• _Action item_:
If an entry includes an image, drop the image and copy the rest verbatim.

• _Entries supplied_:

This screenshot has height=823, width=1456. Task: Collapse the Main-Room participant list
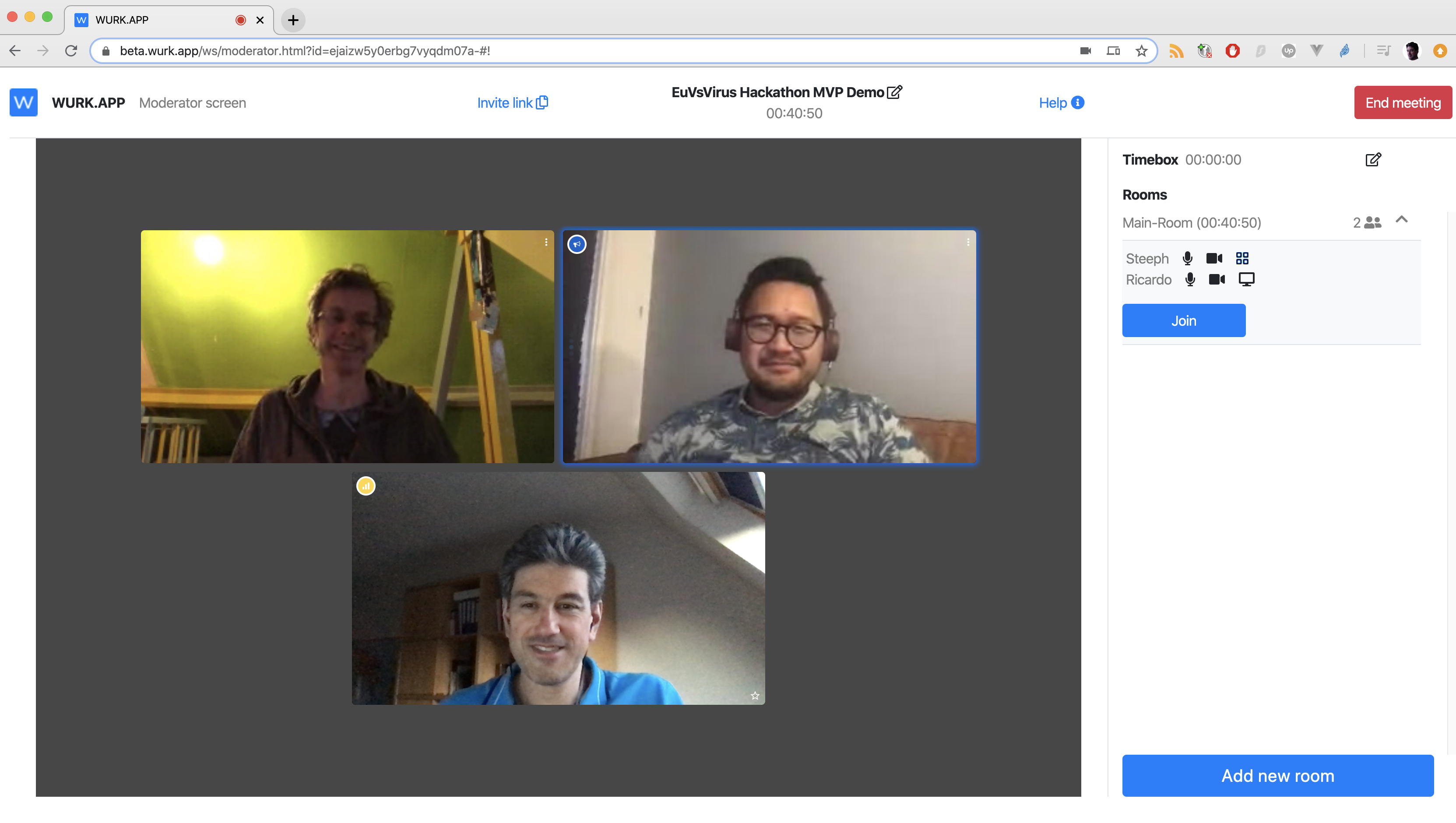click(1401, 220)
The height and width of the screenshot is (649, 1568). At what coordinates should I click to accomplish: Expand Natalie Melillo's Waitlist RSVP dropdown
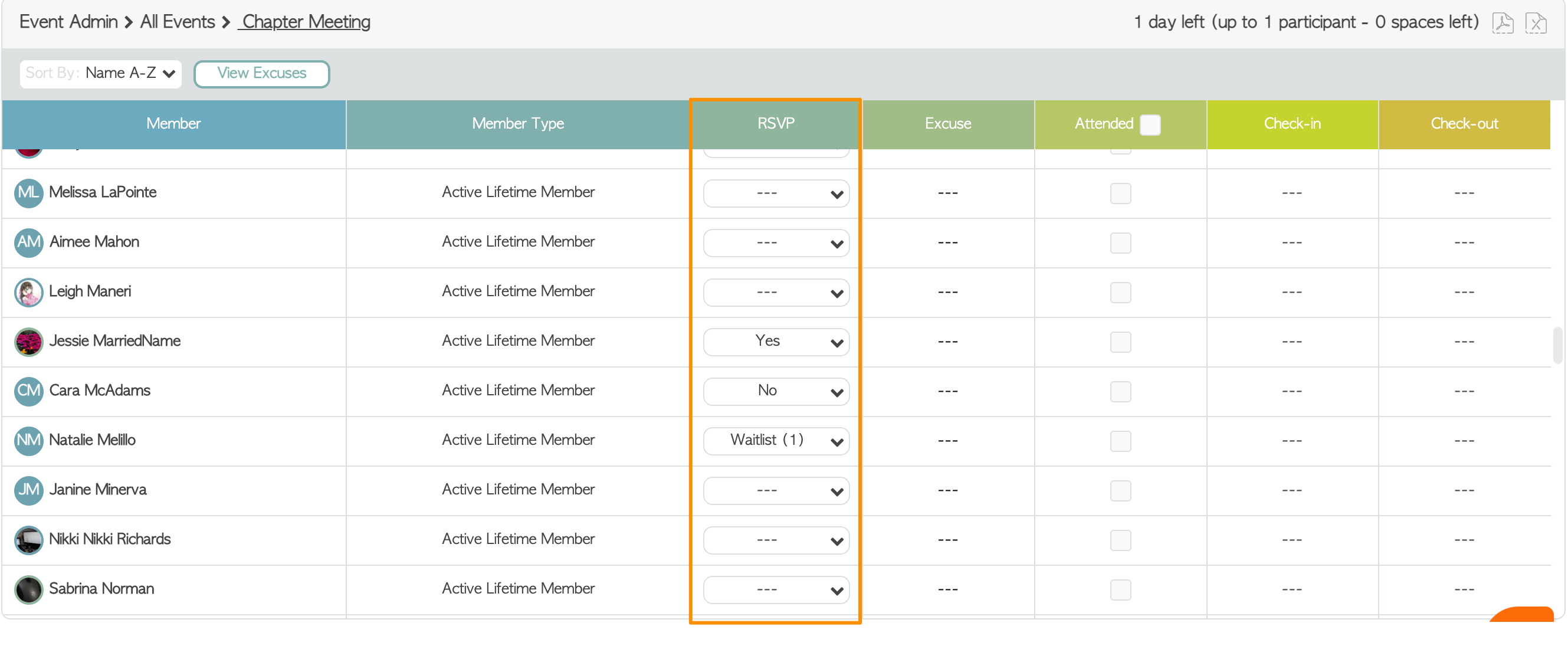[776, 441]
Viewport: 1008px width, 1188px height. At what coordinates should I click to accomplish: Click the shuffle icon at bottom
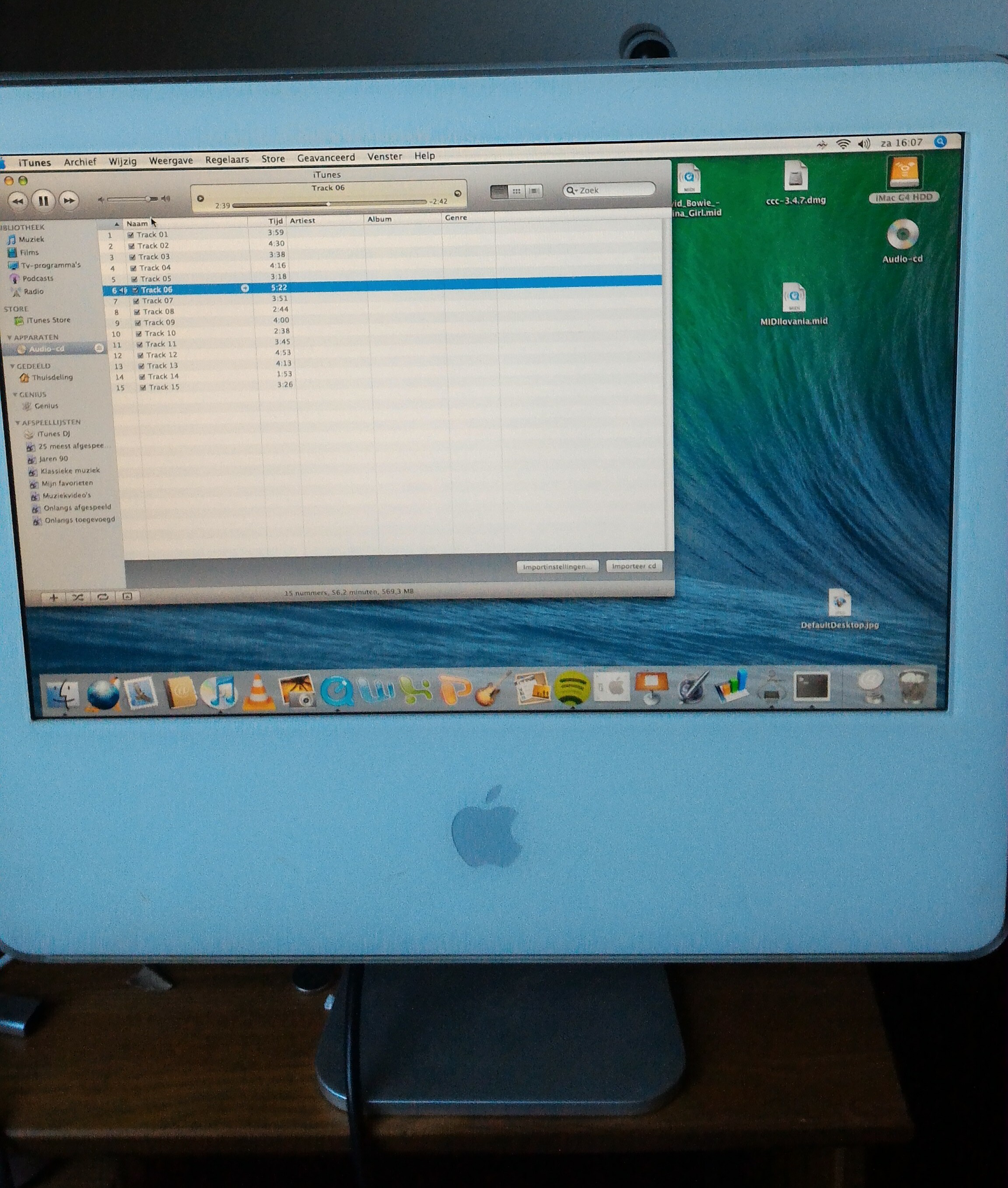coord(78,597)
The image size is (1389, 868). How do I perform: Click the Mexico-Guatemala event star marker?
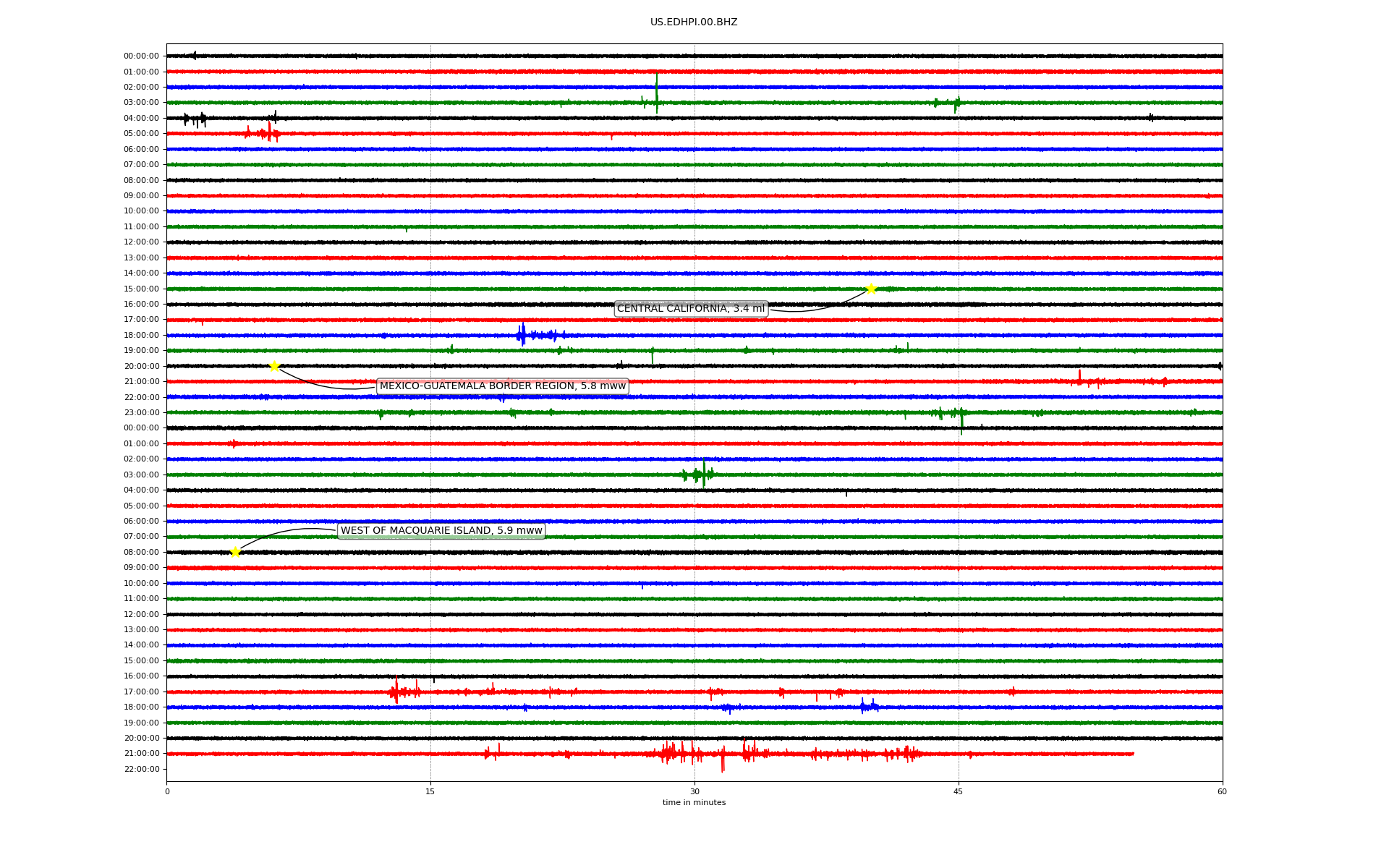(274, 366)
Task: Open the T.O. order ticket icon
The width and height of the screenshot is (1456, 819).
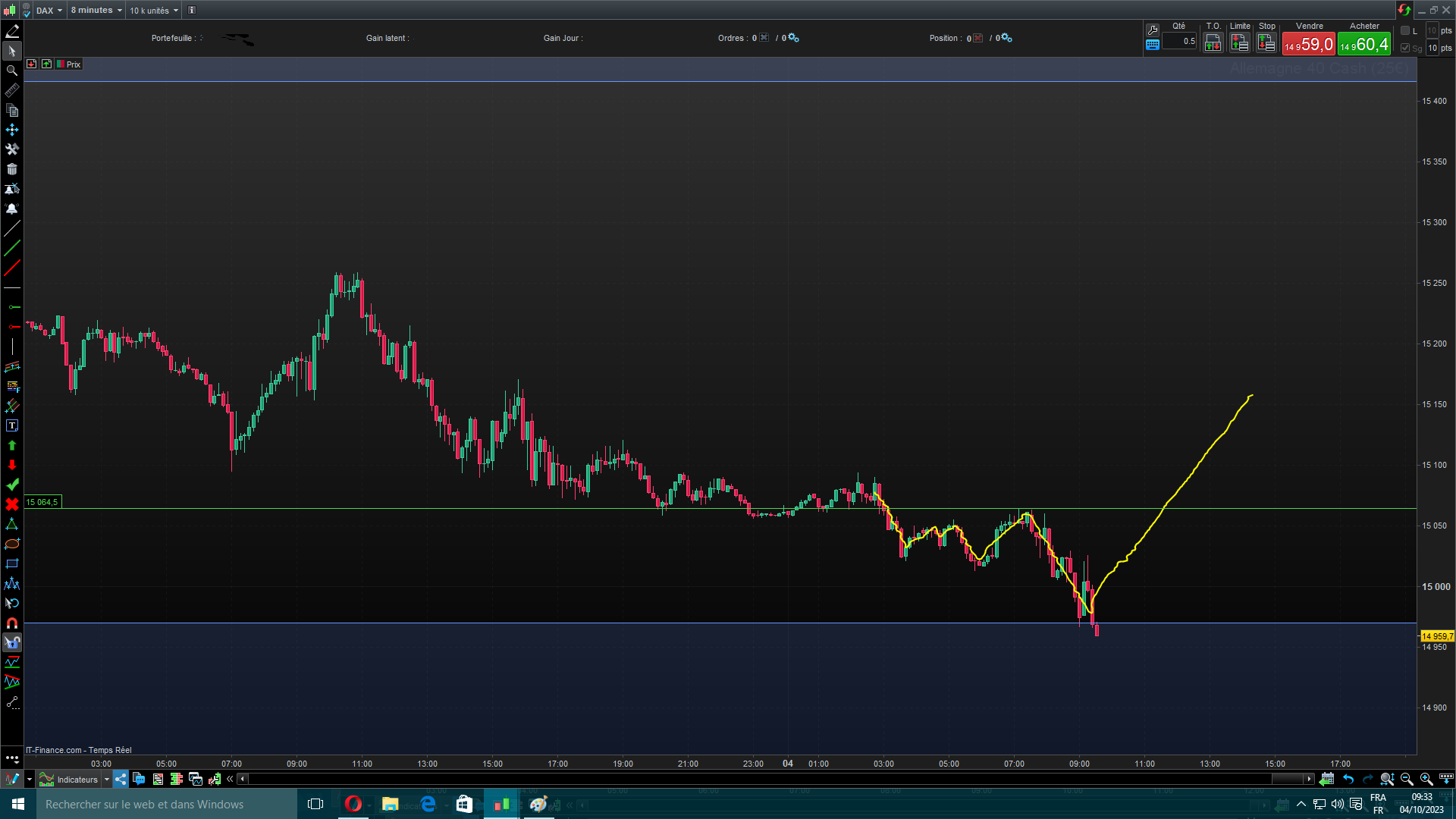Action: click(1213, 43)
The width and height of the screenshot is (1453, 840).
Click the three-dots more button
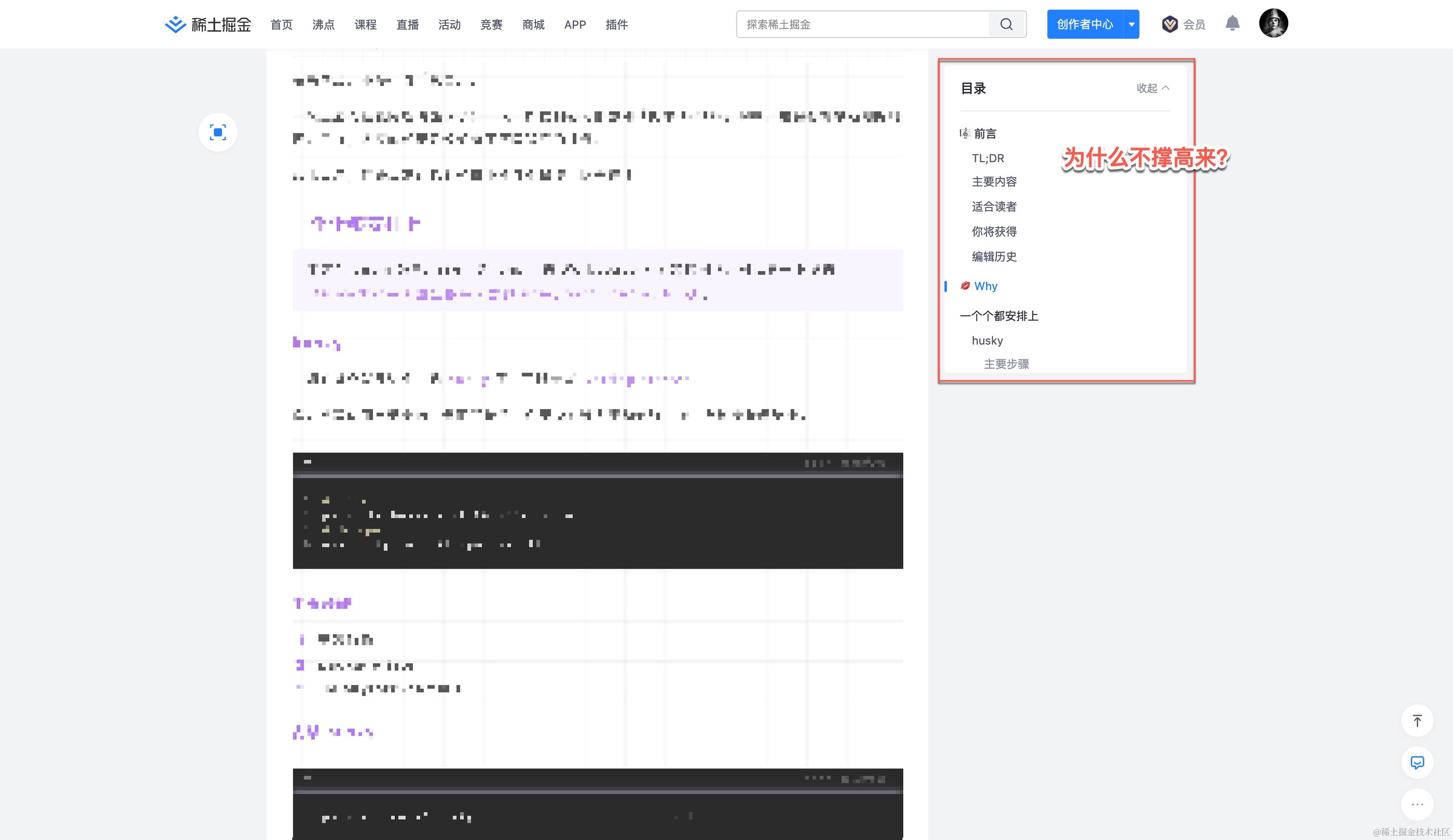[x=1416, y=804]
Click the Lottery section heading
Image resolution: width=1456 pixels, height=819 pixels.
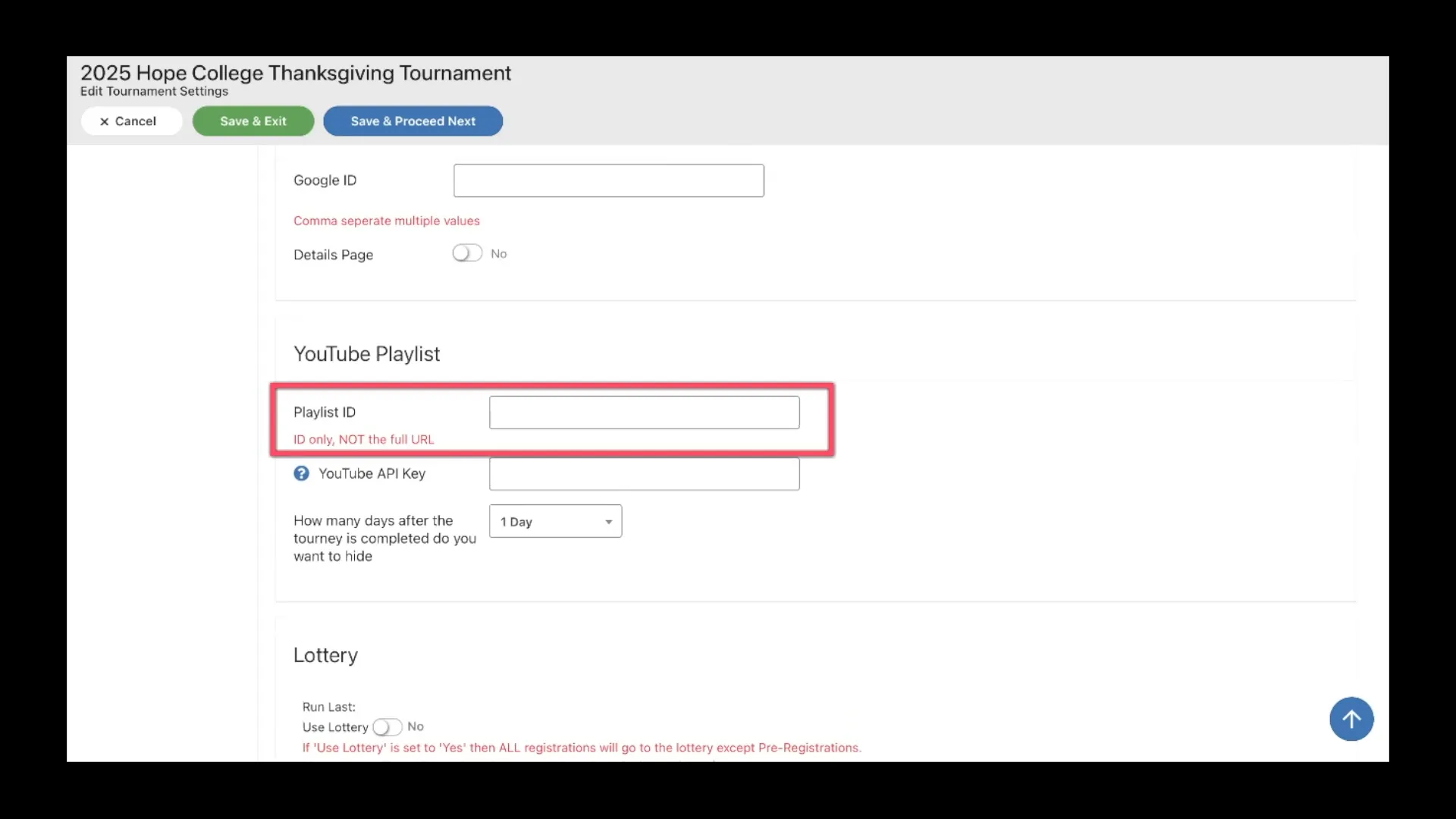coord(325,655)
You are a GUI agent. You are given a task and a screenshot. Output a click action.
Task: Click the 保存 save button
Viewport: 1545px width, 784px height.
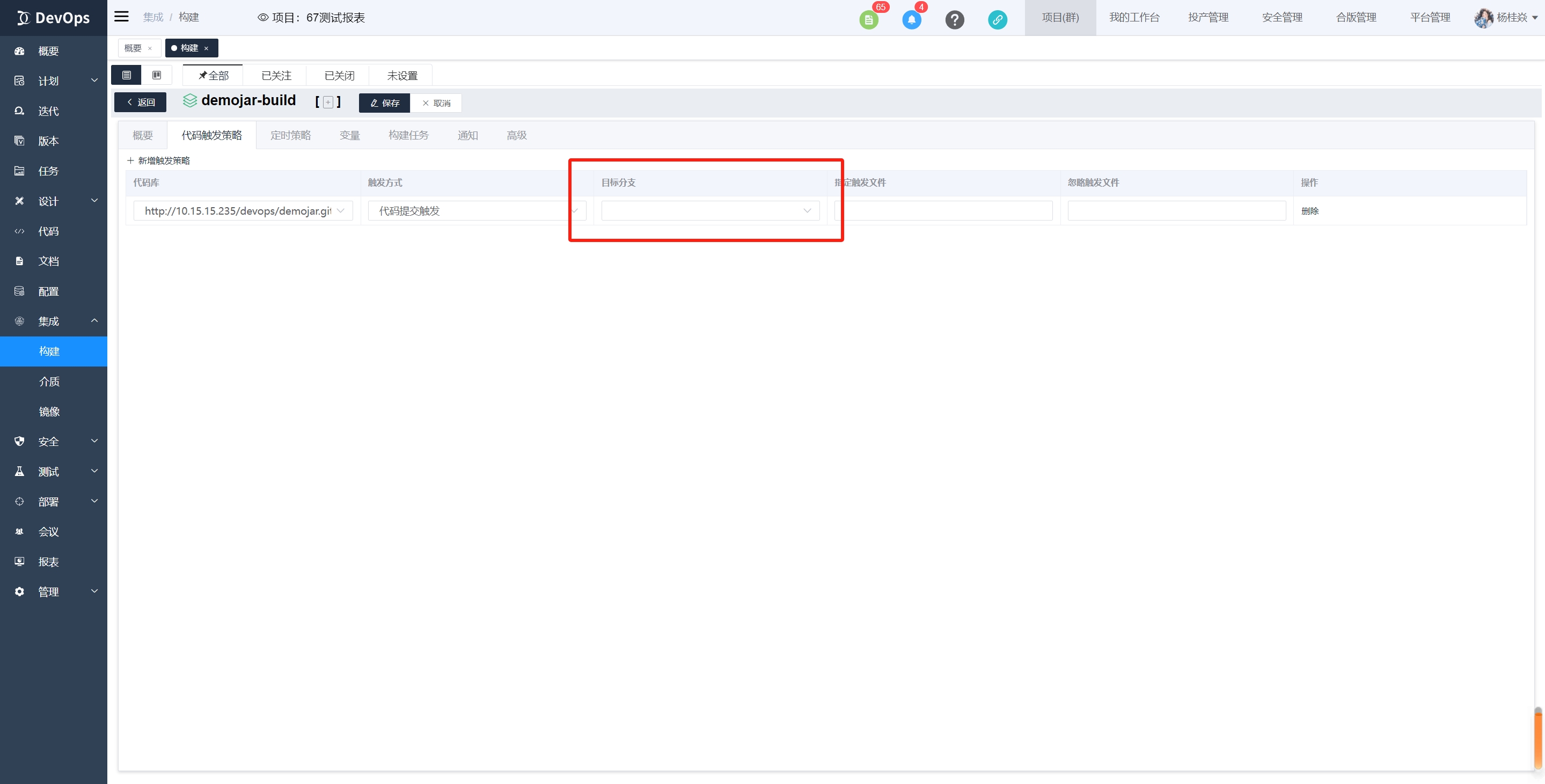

• _Solution to the exercise_:
This screenshot has height=823, width=1456. Task: Collapse the Main-Room participant list
click(1401, 220)
The height and width of the screenshot is (649, 1568). At what coordinates should I click to accomplish: Expand Natalie Melillo's Waitlist RSVP dropdown
[776, 441]
Viewport: 1008px width, 1188px height. At what coordinates should I click to accomplish: Click the shuffle icon at bottom
coord(78,597)
The image size is (1389, 868). How do I perform: Click the Mexico-Guatemala event star marker?
(274, 366)
Task: Open the T.O. order ticket icon
The width and height of the screenshot is (1456, 819).
Action: click(1213, 43)
The width and height of the screenshot is (1453, 840).
Click the three-dots more button
[x=1416, y=804]
Click the Lottery section heading
Image resolution: width=1456 pixels, height=819 pixels.
coord(325,655)
You are a GUI agent. You are given a task and a screenshot. Output a click action.
Task: Click the 保存 save button
Viewport: 1545px width, 784px height.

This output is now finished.